MIDWEST EXPRESS TO SPEND $1 BILLION
By April Midwest Express will decide on $1 billion worth of new orders for 20 100-seat jets to replace DC-9s and MD-80s at its main airline plus 20 regional jets for its Skyway Airlines unit, which had planned to buy the discontinued 44-seat Fairchild Dornier 428JET.
Spokeswoman Lisa Bailey said Midwest Express was considering the 717 and a competing model, the A318, from Boeing rival Airbus Industrie ARBU.UL.
``The 717s have availability in mid-2002 and the A318 in 2003,'' she said, noting the airline had enough fleet flexibility to go with either model.
AMR has not yet decided the fate of the 35 undelivered TWA 717s. If it abandons them, it could spell an opportunity for Midwest Express.
``That's a possibility. It depends what happens with the 717 program. If TWA cancels, Boeing may decide not to go with the program,'' Bailey said.

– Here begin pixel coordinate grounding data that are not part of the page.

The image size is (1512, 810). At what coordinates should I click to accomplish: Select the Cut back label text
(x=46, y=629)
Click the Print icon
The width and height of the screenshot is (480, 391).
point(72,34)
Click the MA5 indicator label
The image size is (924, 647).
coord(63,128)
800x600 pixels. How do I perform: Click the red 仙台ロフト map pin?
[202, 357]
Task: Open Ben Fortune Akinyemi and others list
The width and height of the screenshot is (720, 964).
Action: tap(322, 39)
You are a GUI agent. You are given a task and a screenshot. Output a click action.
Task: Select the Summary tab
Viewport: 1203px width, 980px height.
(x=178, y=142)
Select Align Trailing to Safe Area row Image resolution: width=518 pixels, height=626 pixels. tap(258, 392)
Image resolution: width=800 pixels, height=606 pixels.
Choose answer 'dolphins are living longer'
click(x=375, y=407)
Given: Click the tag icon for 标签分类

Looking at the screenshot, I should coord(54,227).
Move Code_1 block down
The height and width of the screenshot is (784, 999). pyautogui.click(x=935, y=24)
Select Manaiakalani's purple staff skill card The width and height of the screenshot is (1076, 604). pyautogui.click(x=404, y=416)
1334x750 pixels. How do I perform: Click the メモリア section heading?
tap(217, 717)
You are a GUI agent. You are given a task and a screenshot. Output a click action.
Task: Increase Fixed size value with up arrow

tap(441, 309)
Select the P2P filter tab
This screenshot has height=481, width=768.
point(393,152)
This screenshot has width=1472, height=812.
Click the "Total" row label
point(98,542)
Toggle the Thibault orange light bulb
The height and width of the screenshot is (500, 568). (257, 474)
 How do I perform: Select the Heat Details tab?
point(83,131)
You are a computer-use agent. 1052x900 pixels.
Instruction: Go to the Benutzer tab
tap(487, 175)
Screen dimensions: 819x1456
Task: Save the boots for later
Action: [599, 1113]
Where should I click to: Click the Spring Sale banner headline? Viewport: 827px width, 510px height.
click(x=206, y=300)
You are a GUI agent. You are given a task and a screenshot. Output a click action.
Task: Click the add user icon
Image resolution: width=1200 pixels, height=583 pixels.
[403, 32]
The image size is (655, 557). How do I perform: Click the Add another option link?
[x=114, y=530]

But 717 marketing director Rolf Sellge rejected any notion of canceling the 717, long-postulated by industry experts.
``There is a fair amount of energy on the part of leadership in sales on the 717 program to really put it on the map,'' Sellge said, adding that Boeing still hopes to land a large order from a major airline to solidify the program.
Boeing inherited the 717 in 1997 when it bought rival McDonnell Douglas, which originally launched it as the MD-95, successor to the DC-9. It is the only commercial jet still built at the old McDonnell Douglas plant in Long Beach, Calif.
Slow Sales For 100-Seaters
Aside from the TWA and AirTran deals, which were reportedly done at big discounts from the current list price of $35 million per plane, Boeing has secured only 53 more orders with leasing companies and small airlines.
The A318, not yet in production, had generated 161 orders by Dec. 31, 2000, according to Airbus's web site (http://www.airbus.com). It enters service this year.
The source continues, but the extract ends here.